Things are getting worse in general because of how hard it is to stay on top of everything nowadays. I just recently got a couple of letters in the mail about my info being leaked by some companies that had my info. I just have to do my part to stay on top of my own responsibilities, watch my own identity and finances, and make sure those around me are being secure, as well. Everybody needs to know how important this is, and many do, but I don’t think enough people really understand or make it a priority.
HHS is instituting new rules for healthcare (and other industries) to help track and respond to these things. The government is getting very involved with this now. I hope it helps.

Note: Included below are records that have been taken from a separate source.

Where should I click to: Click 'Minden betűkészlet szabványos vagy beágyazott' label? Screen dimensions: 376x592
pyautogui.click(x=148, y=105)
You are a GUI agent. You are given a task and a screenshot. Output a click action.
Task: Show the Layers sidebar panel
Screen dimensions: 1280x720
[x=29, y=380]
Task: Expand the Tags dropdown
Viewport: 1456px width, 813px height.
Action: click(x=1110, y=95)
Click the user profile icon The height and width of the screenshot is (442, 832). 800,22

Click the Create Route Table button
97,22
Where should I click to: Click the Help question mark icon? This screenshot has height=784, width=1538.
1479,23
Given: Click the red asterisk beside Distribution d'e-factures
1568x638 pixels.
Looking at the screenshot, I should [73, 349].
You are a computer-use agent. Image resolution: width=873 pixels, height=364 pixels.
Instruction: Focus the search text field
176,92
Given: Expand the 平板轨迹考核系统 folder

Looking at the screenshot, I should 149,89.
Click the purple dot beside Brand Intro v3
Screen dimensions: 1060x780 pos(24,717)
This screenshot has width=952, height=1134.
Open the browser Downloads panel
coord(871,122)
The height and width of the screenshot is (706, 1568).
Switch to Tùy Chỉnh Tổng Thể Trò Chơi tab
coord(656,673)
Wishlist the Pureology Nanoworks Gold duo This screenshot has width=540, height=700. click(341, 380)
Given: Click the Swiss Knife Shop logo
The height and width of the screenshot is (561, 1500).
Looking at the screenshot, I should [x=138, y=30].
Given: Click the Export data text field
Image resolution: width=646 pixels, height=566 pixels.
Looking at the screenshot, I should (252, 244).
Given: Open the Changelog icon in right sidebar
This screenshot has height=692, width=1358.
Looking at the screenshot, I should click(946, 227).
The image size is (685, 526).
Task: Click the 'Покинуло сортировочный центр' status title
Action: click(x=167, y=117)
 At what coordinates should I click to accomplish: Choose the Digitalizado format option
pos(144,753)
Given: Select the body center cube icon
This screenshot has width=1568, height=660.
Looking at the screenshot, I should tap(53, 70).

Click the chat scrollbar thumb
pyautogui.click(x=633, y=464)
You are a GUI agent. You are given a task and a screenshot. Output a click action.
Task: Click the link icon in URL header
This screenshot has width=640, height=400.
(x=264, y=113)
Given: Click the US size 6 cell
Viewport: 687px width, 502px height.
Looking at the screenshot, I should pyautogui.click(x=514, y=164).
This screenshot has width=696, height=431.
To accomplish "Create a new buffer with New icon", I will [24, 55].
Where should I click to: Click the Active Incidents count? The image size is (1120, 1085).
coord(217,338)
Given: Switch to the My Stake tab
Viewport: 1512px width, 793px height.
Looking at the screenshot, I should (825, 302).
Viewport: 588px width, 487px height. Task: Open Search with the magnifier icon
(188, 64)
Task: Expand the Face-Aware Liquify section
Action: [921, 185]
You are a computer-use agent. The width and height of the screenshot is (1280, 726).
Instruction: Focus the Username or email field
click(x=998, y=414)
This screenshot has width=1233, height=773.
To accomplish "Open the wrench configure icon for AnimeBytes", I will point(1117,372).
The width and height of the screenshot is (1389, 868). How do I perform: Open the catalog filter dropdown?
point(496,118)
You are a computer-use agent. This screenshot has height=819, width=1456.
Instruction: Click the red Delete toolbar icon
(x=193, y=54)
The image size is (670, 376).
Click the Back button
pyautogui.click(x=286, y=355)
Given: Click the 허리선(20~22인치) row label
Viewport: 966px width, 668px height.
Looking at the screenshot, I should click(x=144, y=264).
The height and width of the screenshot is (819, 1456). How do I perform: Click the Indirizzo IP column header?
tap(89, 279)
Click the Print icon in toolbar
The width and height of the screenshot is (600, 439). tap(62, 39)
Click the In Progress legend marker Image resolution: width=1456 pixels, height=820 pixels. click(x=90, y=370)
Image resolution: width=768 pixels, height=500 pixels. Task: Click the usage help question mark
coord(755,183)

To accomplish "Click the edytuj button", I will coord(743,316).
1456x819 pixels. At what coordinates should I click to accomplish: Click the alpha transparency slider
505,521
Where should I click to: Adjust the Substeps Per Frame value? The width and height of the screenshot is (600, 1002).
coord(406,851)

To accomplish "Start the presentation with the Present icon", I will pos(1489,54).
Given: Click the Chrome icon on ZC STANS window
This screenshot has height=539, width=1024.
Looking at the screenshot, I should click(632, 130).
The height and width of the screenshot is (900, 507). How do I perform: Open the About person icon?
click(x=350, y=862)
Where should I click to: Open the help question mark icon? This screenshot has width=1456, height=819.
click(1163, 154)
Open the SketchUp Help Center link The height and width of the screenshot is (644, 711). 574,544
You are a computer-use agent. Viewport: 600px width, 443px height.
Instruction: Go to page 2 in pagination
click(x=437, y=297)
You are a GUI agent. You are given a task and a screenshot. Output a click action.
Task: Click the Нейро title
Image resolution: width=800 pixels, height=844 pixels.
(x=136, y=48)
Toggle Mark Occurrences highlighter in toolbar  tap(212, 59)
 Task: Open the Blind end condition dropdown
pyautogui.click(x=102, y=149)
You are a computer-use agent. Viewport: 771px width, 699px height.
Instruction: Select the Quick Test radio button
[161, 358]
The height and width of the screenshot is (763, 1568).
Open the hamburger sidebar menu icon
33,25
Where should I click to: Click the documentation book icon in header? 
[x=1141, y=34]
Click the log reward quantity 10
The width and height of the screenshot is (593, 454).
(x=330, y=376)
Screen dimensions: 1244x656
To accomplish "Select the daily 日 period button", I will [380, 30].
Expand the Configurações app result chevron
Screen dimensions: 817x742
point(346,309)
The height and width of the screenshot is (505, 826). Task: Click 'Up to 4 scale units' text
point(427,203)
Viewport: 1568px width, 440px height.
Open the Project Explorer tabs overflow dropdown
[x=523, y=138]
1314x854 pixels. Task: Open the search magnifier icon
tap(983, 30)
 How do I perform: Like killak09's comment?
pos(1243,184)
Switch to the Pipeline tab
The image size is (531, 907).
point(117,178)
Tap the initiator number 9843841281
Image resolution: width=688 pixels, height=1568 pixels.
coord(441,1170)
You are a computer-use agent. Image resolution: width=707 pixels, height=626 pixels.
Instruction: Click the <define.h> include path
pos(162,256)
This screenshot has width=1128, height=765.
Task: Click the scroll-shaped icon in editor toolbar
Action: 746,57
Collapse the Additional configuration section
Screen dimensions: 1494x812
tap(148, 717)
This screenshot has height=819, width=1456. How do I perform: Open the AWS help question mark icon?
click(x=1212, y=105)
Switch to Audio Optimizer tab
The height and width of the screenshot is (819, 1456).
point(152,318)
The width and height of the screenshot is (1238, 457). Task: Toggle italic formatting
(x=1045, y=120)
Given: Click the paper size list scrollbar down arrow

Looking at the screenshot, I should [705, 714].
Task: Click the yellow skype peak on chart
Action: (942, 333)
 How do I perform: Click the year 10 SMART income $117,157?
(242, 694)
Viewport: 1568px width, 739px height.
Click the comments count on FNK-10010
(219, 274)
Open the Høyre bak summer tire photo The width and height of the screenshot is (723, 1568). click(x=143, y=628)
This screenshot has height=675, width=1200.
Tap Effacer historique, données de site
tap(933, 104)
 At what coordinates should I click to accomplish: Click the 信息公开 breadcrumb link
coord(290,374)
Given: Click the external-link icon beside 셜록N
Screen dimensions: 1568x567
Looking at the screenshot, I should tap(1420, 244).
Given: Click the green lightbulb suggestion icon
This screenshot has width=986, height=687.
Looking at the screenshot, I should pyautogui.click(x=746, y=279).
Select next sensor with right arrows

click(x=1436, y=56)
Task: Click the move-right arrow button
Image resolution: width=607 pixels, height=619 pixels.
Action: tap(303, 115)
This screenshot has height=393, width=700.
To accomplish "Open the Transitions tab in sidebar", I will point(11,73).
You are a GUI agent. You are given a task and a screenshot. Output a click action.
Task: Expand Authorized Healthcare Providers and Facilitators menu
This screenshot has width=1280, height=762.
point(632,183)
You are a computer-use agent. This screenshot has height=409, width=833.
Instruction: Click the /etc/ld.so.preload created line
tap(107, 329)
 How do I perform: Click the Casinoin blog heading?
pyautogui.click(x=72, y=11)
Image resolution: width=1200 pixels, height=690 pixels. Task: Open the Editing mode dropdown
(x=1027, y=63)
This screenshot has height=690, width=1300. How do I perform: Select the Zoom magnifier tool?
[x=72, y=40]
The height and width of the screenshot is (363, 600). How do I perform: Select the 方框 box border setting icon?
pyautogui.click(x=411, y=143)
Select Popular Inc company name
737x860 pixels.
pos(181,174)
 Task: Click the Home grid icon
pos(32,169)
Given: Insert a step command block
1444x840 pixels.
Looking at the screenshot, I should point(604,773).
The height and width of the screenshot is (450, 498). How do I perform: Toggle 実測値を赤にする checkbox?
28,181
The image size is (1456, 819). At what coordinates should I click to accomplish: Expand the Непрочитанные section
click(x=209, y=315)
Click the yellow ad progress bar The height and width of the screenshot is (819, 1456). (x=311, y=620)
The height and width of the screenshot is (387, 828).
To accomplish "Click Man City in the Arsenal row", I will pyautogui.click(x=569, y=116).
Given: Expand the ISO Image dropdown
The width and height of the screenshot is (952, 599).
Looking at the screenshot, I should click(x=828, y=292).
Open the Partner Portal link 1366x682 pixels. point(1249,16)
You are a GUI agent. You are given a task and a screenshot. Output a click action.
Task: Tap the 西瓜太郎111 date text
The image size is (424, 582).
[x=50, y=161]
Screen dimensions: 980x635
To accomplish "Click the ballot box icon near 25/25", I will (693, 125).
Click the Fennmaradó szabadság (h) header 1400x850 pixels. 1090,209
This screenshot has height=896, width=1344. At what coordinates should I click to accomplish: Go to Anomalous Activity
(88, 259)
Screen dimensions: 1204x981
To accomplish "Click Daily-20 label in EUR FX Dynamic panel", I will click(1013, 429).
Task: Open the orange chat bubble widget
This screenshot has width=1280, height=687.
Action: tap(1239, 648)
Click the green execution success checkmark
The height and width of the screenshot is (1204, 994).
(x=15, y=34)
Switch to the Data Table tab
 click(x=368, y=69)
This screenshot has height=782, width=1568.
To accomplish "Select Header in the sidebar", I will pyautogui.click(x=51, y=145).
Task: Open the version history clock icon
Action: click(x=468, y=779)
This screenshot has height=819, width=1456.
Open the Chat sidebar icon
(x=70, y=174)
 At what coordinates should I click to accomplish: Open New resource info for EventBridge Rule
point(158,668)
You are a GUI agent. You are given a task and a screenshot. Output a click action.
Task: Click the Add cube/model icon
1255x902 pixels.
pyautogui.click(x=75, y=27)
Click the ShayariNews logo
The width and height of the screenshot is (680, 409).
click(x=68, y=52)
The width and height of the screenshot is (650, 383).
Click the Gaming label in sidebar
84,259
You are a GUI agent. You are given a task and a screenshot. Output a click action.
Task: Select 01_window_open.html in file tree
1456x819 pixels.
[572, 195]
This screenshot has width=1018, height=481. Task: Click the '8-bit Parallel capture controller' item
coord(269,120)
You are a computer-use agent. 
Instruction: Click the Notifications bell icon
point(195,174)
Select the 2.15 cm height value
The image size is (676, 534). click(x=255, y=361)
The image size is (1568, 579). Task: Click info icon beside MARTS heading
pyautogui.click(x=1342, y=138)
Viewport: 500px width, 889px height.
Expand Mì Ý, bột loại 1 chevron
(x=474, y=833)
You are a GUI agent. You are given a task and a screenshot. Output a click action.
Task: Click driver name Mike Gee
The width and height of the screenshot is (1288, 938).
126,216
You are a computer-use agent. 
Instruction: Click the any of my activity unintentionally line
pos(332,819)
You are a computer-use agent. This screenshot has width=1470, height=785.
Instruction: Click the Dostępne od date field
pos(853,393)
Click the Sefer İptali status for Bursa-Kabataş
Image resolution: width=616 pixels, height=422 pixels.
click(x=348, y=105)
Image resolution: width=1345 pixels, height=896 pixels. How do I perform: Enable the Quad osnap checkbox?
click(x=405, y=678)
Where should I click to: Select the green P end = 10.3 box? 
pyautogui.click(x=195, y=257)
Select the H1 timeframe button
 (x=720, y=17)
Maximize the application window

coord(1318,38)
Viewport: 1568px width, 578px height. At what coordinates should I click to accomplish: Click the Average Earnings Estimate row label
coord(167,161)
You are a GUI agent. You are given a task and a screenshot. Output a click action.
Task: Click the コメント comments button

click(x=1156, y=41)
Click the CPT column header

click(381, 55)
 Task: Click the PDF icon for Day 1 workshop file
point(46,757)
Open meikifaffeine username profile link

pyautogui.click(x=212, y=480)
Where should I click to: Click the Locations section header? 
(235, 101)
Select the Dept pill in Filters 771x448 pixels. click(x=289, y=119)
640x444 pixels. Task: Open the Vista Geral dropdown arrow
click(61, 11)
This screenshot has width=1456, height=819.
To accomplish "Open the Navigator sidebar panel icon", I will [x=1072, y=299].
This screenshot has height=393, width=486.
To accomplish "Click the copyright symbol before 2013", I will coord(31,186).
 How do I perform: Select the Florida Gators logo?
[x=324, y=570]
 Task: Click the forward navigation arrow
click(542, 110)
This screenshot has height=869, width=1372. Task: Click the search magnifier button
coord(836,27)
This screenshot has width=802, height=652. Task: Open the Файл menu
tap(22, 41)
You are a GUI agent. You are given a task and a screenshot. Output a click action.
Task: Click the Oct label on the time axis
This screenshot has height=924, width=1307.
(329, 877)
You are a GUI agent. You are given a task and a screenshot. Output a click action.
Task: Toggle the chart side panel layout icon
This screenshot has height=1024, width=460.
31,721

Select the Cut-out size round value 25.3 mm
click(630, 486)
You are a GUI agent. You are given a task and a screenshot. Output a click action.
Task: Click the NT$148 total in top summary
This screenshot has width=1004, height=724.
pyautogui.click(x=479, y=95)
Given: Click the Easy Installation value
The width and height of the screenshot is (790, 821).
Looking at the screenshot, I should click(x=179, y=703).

I'm in IT in a healthcare-adjacent sector. Never underestimate the motivation or tenacity of foreign state actors, organized crime and chaotic neutral hacking collectives. You have limited time and budget, and both financial and risk based approval processes to deal with. They have time, ideology¹, and financial incentives.
You can't win in the face of that.
¹ sometimes it's hacking for hackings sake, but more typically it's to disrupt critical services and extort modest capital to go away. Rinse, repeat, make that bank on volume.
Fixing the issue doesn't line the pockets of investors. People aren't going to stop going to the hospital, so why fix it?
Yeah it does. Cyber Security companies are making tons of money selling things like EDR, High End Firewalls, DNS Filtering, MFA, and so on. Healthcare Institutions are buying the stuff but none of it is enough.
It's the age old race of Arms vs Armorer.